Ditambahkan Agus, penangkapan Anton bermula dari razia penertiban yang dilakukan aparat hukum Filipina. Anton yang tengah mengikuti latihan penerbangan pilot di Filipina kala itu didapati tanpa identitas jelas dan membawa sejumlah senjata api.
“Setelah dicek, benar dia WNI asal Papua. Berdasarkan open source dia, akun instagramnya memuat struktur ormas-ormas Papua, dan bagian dari Papua Merdeka,” ujar Agus.
Memegang jabatan penting
Juru Bicara kelompok separatis Tentara Pembebasan Nasional Papua Barat (TPNPB) Sebby Sambom menyangkal Anton sebagai bagian kelompok mereka, meski ia mengaku mengenalnya.
Sambom menyebut Anton terafiliasi dengan West Papua Army (WPA), kelompok separatis lainnya, di bawah pimpinan Damianus Magai Yogi.
"Dia (Anton) tidak ada hubungan dengan kami (TPNPB). Sepulang dari Papua Nugini, ia bergabung dengan kubu Damianus," kata Sebby kepada BenarNews.
Jubi.id pada Selasa (10/1) melaporkan bahwa Damianus membenarkan bahwa Anton bagian dari kelompoknya, bahkan mengemban sejumlah jabatan penting di organisasi.
Anton disebut Yogi menjabat Kepala Staf Angkatan Udara WPA sekaligus Juru Diplomasi Blok Barat bagian Asia.
"Anton bagian lobi-lobi politik dan antribut perlengkapan militer di Filipina, sesuai rekomendasi," kata Damianus, seperti dikutip Jubi.
Adriana Elisabeth, peneliti di Jaringan Damai Papua, sebuah LSM menangani resolusi konflik, mengatakan sumber senjata api di Papua memang tergolong beragam dan bisa berasal dari mana saja, termasuk Filipina selatan.
Hal itu dipicu keberadaan dua faksi yang saling bersaing di wilayah paling timur Indonesia tersebut yakni WPA dan TPNPB.
Dalam konteks konflik tersebut, jual beli senjata api ilegal kemudian akan dipandang dalam aspek perdagangan karena prinsip supply dan demand, kata Adriana.
“Pelaku jual beli senjata melibatkan banyak pihak termasuk dari Filipina selatan. Selain itu ada juga dari aparat keamanan dan masyarakat biasa,” kata Adriana kepada BenarNews.
“Hal itu (persaingan) menguntungkan secara finansial sekaligus menjadi sumber konflik berkepanjangan. Kondisi ini juga ‘jamak’ terjadi di banyak konflik bersenjata yang terjadi di negara lain."

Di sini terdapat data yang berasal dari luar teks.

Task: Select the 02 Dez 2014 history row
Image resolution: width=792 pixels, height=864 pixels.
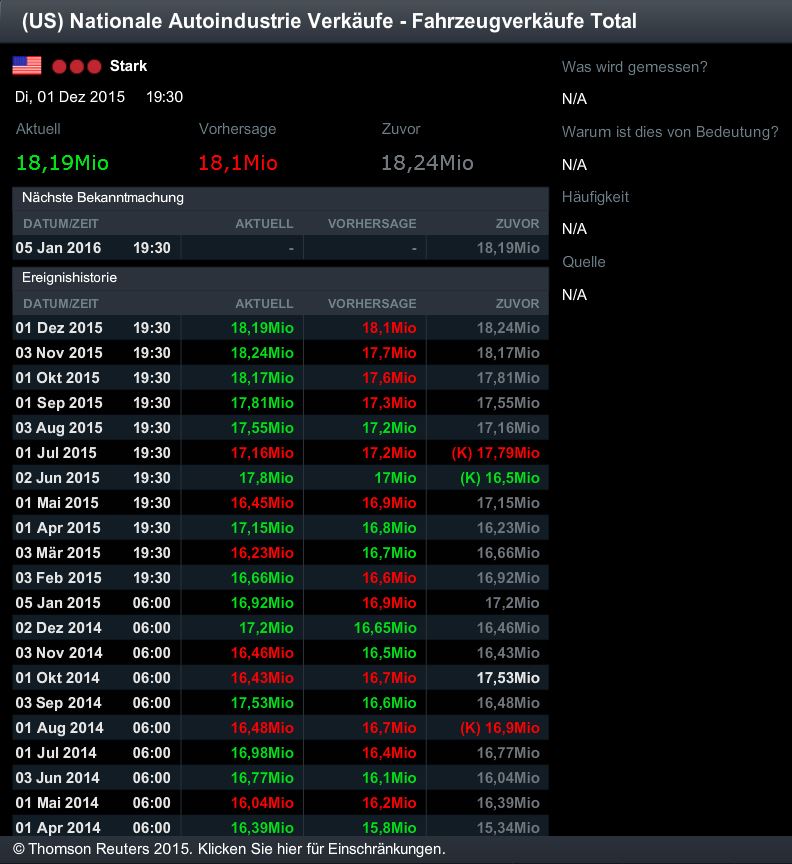Action: [x=280, y=628]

Keterlibatan aparat hukum dalam menyuplai senjata di Papua juga sempat diungkap Kepolisian Daerah Papua pada Juni 2022, yang dilakukan seorang petugas berinisial AK.
AK disebut menjual 10 butir amunisi kaliber 5,56 mm seharga Rp2 juta, kata Juru Bicara Polda Papua Komisaris Besar Ahmad Musthofa Kamal kala itu.